I can guarantee you that the arguments as the campaign progresses will be depressing in the extreme. The Outs will cite immigration, regulation, loss of sovereignty. Basically foreigners messing up our country. They’ll claim we can be like Switzerland or Singapore – utterly different countries in size, diversity, economic and political importance. The Ins will start with positives about the economics of the single market, but will give up half way through and rely on scare stories: loss of jobs, no influence in the world, deserted by America, and so on.

No-one will recite the sort of thing I heard in Croatia. No one will suggest that as a part of that vital change, we in the UK can play a valuable role through sharing our experience. If they do try no-one will listen. You won’t see much in the press about the fact that that very existence of the EU has allowed Western and Central Europe resolve its differences through negotiation rather than fighting since 1945. And that it may achieve the same in Eastern Europe now. This is so not-to-be-underestimated. The previous history of all of Europe was near-constant war over the centuries.

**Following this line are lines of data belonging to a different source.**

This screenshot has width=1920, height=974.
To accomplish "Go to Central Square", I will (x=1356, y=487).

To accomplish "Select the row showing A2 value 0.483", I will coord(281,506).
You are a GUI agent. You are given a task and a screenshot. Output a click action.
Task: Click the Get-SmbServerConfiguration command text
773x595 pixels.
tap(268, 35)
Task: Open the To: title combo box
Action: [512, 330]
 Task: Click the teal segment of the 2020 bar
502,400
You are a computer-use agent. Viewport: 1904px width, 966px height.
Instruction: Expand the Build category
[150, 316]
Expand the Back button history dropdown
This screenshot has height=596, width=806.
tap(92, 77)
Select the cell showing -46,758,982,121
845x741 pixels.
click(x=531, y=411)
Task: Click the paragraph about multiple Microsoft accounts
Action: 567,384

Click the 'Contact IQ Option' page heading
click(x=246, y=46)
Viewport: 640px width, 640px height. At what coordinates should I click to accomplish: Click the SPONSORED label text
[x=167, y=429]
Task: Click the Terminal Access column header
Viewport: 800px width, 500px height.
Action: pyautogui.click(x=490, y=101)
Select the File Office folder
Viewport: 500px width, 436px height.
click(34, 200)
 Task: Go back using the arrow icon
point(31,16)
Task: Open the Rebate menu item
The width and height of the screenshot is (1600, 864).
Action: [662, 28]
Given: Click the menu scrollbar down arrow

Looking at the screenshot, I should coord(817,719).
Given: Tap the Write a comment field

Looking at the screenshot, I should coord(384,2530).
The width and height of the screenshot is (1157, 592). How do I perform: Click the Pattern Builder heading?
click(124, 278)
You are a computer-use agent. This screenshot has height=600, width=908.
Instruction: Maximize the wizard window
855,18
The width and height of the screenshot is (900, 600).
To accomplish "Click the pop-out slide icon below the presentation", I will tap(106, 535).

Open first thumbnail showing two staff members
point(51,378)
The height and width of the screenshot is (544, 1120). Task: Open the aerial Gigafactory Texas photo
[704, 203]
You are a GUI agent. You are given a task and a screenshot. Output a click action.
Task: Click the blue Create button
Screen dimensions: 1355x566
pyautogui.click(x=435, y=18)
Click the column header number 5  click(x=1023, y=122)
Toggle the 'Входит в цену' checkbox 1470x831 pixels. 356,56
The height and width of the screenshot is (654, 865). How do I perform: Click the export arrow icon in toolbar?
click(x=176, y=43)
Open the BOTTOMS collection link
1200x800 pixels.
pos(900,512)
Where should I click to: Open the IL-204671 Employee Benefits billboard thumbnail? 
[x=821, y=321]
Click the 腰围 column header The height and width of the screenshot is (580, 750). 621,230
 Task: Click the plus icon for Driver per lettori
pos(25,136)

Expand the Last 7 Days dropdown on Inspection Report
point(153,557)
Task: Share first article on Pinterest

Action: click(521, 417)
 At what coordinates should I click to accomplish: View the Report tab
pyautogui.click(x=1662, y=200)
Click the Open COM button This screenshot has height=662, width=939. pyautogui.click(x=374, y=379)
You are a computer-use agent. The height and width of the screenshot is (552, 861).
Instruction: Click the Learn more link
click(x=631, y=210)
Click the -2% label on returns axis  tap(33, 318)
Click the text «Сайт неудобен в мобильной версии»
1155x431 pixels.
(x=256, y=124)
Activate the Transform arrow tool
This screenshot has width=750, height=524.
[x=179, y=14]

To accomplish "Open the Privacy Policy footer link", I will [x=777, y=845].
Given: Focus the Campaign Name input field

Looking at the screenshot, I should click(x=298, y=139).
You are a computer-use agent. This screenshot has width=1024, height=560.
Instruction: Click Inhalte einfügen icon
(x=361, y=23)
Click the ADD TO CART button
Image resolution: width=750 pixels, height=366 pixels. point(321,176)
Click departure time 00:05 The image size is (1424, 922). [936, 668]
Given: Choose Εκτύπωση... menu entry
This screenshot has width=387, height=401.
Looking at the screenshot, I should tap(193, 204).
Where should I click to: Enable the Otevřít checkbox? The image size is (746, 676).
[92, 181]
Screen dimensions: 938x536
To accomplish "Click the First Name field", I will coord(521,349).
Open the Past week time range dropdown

These are the intangibles that make staying in the EU – and playing a positive part – a no-brainer for me. Solidarity: never more important than at this time when there are so many grave challenges. That solidarity was evident at Wembley the other night, when English football fans – yes, the fans once known for their hooligan antics across the continent – stood with the French and sang the Marseillaise. How do we bottle that and inject it into the political culture?

So, to be honest, I hope the fear of the unknown, and maybe people’s memories of those enjoyable European holidays, be they the trip round the Venetian canals or the beach and rave in Ibiza, or even the trip to Calais to get some good value wine, swing it for the In vote.

But right now, it seems to be in the balance.


About John S

I'm blogging about the things I love: music, sport, culture, London, with some photos to illustrate aspects of our wonderful city. I’ve written a novel called “The Decision”, a futuristic political thriller, and first of a trilogy. I’m also the author of a book on music since the 1970s called “ I Was There - A Musical Journey” and a volume of poetry about youth, “Growin’ Up - Snapshots/ Fragments”. All available on Amazon and Kindle.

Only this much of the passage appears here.